__Recorded data__.
# # # #

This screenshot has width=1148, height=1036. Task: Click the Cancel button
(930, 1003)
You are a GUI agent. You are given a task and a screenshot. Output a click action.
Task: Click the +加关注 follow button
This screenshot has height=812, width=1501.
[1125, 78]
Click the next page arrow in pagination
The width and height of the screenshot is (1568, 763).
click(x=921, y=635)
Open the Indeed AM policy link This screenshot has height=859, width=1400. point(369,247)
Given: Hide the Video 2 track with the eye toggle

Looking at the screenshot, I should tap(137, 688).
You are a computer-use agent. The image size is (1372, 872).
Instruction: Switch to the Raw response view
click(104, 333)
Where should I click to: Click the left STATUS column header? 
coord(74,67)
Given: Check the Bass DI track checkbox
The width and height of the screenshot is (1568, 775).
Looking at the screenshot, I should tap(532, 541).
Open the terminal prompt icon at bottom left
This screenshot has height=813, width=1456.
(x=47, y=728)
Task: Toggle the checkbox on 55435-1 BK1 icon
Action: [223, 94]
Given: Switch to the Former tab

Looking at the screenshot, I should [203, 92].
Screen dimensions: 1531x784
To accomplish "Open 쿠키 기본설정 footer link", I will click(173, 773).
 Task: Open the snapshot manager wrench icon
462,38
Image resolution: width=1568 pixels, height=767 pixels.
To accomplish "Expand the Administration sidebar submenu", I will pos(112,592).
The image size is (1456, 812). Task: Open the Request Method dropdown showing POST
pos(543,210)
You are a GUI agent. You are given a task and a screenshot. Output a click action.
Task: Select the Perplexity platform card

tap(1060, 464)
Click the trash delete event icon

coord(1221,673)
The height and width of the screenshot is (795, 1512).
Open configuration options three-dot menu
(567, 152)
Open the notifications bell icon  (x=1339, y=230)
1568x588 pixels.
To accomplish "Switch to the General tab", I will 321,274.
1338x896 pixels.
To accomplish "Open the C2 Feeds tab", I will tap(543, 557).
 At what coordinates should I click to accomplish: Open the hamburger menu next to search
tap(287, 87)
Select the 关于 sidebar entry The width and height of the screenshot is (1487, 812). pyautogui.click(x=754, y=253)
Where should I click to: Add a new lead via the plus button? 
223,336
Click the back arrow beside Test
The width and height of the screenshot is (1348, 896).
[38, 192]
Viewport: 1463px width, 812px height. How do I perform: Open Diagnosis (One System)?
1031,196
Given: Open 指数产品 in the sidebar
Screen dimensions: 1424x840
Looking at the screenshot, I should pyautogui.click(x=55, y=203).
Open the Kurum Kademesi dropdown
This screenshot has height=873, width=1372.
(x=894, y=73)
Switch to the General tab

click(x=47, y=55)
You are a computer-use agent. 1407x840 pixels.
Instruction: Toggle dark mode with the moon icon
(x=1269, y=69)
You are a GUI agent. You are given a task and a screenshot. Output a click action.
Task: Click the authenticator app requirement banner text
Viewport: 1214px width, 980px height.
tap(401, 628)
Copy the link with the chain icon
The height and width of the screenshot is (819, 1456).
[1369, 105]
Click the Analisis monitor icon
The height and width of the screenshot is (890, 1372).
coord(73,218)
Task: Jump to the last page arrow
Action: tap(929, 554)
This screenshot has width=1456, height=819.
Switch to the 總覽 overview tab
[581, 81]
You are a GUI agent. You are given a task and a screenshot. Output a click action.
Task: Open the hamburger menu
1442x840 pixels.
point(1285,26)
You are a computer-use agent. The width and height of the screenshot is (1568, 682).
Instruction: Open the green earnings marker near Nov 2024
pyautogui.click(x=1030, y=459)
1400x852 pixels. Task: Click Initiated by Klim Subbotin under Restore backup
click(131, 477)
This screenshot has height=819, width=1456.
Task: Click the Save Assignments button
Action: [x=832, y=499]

# # # #

__Exercise objective__. The answer should consist only of the lines from the one with "1400x852 pixels. Task: Click" to the final line of the records above, retyped word for word.

__Task response__.
1400x852 pixels. Task: Click Initiated by Klim Subbotin under Restore backup
click(131, 477)
This screenshot has height=819, width=1456.
Task: Click the Save Assignments button
Action: [x=832, y=499]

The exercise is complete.